Artist Rachel Sussman is obsessed with very old things that are still alive. Sussman has spent years researching the science behind each shot, tracking down researchers to find out what they know - and then figuring out exactly where she needs to head next. Many of the images are contained in her book, The Oldest Living Things in the World, in which she offers a crisp snapshot of a world that has lasted for millennia - sometimes against all of humanity’s best efforts. Here are some photographs from her book:
Mojave Yucca, California (12,000 years old)
The approximately 12,000-year-old creosote bush and Mojave yucca both have remarkable circular structures, pushing slowly outward from a central originating stem. New stems replace old ones, but they are all connected by the same clonal root structure.
Bristlecone Pine, California
Bristlecone pines are the oldest unitary organisms in the world, known to surpass 5,000 years in age.
La Llareta, Chile (2,000+ years old)
What looks like moss covering rocks is actually a very dense, flowering shrub that happens to be a relative of parsley.

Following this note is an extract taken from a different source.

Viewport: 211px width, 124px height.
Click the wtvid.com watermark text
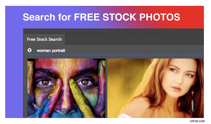click(x=197, y=121)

Welwitschia Mirabilis, Namibia (2,000 years old)
The Welwistchia is a primitive conifer living only in parts of coastal Namibia and Angola. Despite appearances, it only has two single leaves, which it never sheds.
Antarctic Moss, Antarctica (5,500 years old)
This moss bank lives right around the corner from where the Shackleton Expedition was marooned 100 years ago. Getting there was no easy matter.
Stromatolites, Western Australia (2,000 - 3,000 years old)
Stromatolites are bound cyanobacteria; organisms that are tied to the oxygenation of the planet that began 3.5 billion years ago, setting the stage for the rest of all life on Earth.